Ursula

Films

The Worlds of Stephen Spender

  • Sep 29, 2018
  • Director: Cosima Spender Editor: Tommaso Gallone Cinematography: Nicolas Beaugonin Courtesy Stephen Spender Trust © Peacock Pictures 2018

At his home in Italy, Matthew Spender shares personal recollections of his father along with photographs and material from the family’s archives. ‘My father thought that all works of art come from the same place – the same inspiration – and it could become a poem, or a piece of sculpture, or even a symphony.’

Hauser & Wirth’s presentation at Frieze Masters is inspired by the fascinating life of poet, essayist, editor, and public intellectual, Stephen Spender. The project explores both Spender’s progressive ideas and his artistic friendships. The presentation features important works by artists he personally knew and collected – including Michael Andrews, Frank Auerbach, Lucian Freud, Leon Kossoff, Henry Moore, Giorgio Morandi, Serge Poliakoff and Yannis Tsarouchis – along with international artists representative of Spender’s political and social interests. Positioning twentieth-century masterworks in dialogue provides a compelling context to discover the enduring relevance of his ideas. Spender and his circle passionately believed that art and literature could transcend political or ideological divides to help find a common humanity at a time when the world was in crisis. Through his travels in the 1930s, Spender had experienced first-hand the end of Weimar-era democracy, the rise of Hitler and the Spanish Civil War. Spender’s conviction in ‘a shared subject matter’ shaped his own writing, his activities as an editor and his political beliefs. He felt a great kinship with artists and intellectuals including W.H. Auden, T.S. Eliot, Lucian Freud, Cecil Day Lewis, Michael Andrews, Henry Moore, Frank Auerbach, Christopher Isherwood, David Hockney and Pablo Picasso. His wife Natasha Spender was an erudite and accomplished concert pianist and their home became a meeting place for artists, writers, filmmakers, intellectuals, and politicians from London and around the world.

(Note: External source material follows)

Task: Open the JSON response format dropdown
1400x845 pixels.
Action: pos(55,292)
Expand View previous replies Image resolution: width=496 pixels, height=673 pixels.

W.H. Auden; Christopher Isherwood; Sir Stephen Harold Spender by Howard Coster, 1937 © National Portrait Gallery, London/ Scala, Florence

Henry Moore, Portrait of Stephen Spender, 1934 © The Henry Moore Foundation. All Rights Reserved, DACS. Photo: Dominic Brown Photography

The exemplary works in the presentation that are particularly reflective of Spender’s friendships include his portrait by a young Lucian Freud who set up a studio in the Spenders’ flat for a time in 1942; paintings by Frank Auerbach who Spender met at his first solo London show in 1956; portraits by life-long friend Henry Moore and Yannis Tsarouchis; and important still life paintings by Giorgio Morandi. Spender’s open and international outlook and belief in the importance of a continual exchange of ideas has informed the inclusion in this project of work by contemporaries such as Hans Arp, Louise Bourgeois, Arshile Gorky, Philip Guston, Lygia Pape and Eduardo Chillida. The Spender family have generously loaned key works from Spender’s own collection to give valuable context to the presentation allowing viewers a unique opportunity to more comprehensively enter his ‘world’.

Spender’s commitment to reach as wide an audience as possible and his belief in free speech and international co-operation is seen through the journals he edited: Horizon, Encounter and Index on Censorship, examples of which are included in the books and manuscripts which form part of the presentation. In keeping with this ethos, a book from Hauser & Wirth Publishers, entitled ‘The Worlds of Stephen Spender: I think continually of those who were truly great’, expands on the ideas of the presentation and their contemporary relevance. The editor of this publication, Ben Eastham (founding editor of The White Review), describes Spender as ‘a sexually liberated young radical who wrote paeans to modernity, a committed Socialist who travelled with the International Brigade to fight in Spain, a post-war liberal who withdrew from party politics in favour of a doctrine of free speech and universal human rights, a dedicated husband and devoted father who never entirely renounced what he called in his journals his ‘queer identity’, a titled member of the English establishment who considered himself part of an international community of writers.’